O Brasil no Oscar e a ditadura que precisamos superar

Tempo de comemorar, mas também de ter algumas reflexões.

O resultado da indicação das diferentes categorias ao Oscar trouxe excelentes notícias ao cinema brasileira. Fernanda Torres concorrerá ao prêmio de melhor atriz e Ainda estou aqui o de melhor filme estrangeiro. Conquistou também a indicação para a principal categoria, a de melhor filme, algo inédito para um filme brasileiro.

Esses são motivos para comemorar. Contudo, ao mesmo tempo, coloca também algumas reflexões.

Brasil no Oscar: Reflexões

Em primeiro lugar, mostra-se o vigor do cinema brasileiro mesmo depois de ter sido desvalorizado ou mesmo atacado ao longo dos governos anteriores. Mostra, também, que os profissionais da área, por suas qualidades artísticas e pela seriedade com que encaram sua profissão, devem ser valorizados e respeitados. E mostra o quão vazio é o discurso da extrema direita, que ignora fatos básicos, e é incapaz de olhar o mundo para além de delírios sem sentido.

Em segundo lugar, contraditoriamente, mostra o caráter subordinado do cinema brasileiro em relação ao mercado mundial. Embora produzido no Brasil e contando com uma equipe nacional, sua distribuição se deu por uma empresa estrangeira. Esse elemento, que não é exclusivo deste filme e marca a história do cinema brasileiro, mostra o seu caráter dependente das redes de difusão e comercialização estrangeiras.

Cinema e ditadura

Em terceiro lugar, quanto ao seu conteúdo, o filme não escapa da narrativa tradicional que se construiu sobre a ditadura. O cinema brasileiro sobre o período conta com dois tipos de narrativas, sendo uma delas aquela que resume a repressão ocorrida na ditadura ao AI-5 e às ações de resistência meramente à guerrilha. Contudo, qualquer leitura minimamente informada sobre a ditadura sabe que a repressão data já de 1964 e que o período teve na luta armada somente um episódio de importância limitada. Os próprios ditadores exageraram a importância da luta armada, em seus discursos políticos, afinal tinham a necessidade de construir a imagem de um inimigo perigoso.

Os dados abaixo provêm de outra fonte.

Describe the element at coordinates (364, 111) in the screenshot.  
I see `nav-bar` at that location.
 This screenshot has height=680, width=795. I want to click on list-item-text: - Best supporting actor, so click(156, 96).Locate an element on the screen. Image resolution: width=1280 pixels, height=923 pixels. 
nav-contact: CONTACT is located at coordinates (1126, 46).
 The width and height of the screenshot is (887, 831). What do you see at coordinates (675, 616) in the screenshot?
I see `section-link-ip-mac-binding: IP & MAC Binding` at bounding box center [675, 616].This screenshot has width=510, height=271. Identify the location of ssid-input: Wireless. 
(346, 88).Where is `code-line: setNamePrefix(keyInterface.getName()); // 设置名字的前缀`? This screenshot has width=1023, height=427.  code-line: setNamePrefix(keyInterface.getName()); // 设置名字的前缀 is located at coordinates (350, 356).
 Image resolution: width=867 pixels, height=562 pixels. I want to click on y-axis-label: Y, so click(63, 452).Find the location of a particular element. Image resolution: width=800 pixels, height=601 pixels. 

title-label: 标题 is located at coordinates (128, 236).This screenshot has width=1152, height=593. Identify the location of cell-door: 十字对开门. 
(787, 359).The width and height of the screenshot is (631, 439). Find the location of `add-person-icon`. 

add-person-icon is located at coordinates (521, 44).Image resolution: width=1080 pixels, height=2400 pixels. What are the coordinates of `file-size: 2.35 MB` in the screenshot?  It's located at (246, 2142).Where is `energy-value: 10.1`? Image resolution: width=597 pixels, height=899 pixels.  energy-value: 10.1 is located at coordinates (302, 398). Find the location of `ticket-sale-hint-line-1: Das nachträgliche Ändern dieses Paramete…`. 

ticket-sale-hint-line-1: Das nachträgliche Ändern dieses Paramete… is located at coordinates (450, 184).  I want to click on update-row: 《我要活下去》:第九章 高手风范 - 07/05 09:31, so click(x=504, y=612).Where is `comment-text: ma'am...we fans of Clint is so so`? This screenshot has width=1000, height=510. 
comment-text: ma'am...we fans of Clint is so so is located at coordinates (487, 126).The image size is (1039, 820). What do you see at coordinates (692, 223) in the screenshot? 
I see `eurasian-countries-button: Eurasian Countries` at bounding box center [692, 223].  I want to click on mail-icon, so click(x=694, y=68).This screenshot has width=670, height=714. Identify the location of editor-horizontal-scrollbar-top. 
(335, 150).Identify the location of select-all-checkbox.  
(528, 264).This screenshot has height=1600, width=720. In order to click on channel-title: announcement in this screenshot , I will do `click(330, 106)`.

O segundo grupo de filmes – ao qual Ainda estou aqui se filia – é aquele que centra sua narrativa em histórias de família de classe média. No geral, são filmes pouco politizados e que, quando falam da ditadura e da necessidade de seu fim, se limitam a um discurso moral ou de defesa de uma paz social genérica. Nessas narrativas, não existe embate entre projetos de sociedade nem se mostra a tensão entre interesses políticos e econômicos que permearam tanto os antecedentes do golpe quanto os desdobramentos finais da ditadura.

Expectativas

Contudo, certamente os eventuais limites da narrativa não tiram os méritos de Ainda estou aqui, seja a intepretação de Fernanda Torres ou a direção de Walter Salles, possivelmente o melhor cineasta brasileira em atividade. Portanto, os prêmios que o filme recebeu até o momento e aqueles que ainda irá receber são merecidos pelo trabalho dos profissionais que realizaram essa obra artística. Quanto à memória sobra a ditadura, é um assunto que extrapola o cinema, passando pela forma como a sociedade encara o problema ou mesmo pelo revisionismo histórico que as ações da extrema direita infelizmente vêm ampliando.

No Oscar, torceremos por Ainda estou aqui. Em âmbito dos embates políticos, ainda precisamos olhar para a ditadura pelo que realmente foi esse regime, superando os limites da memória de diferentes sujeitos que viveram o período e garantindo que esse tipo de tragédia nunca mais aconteça.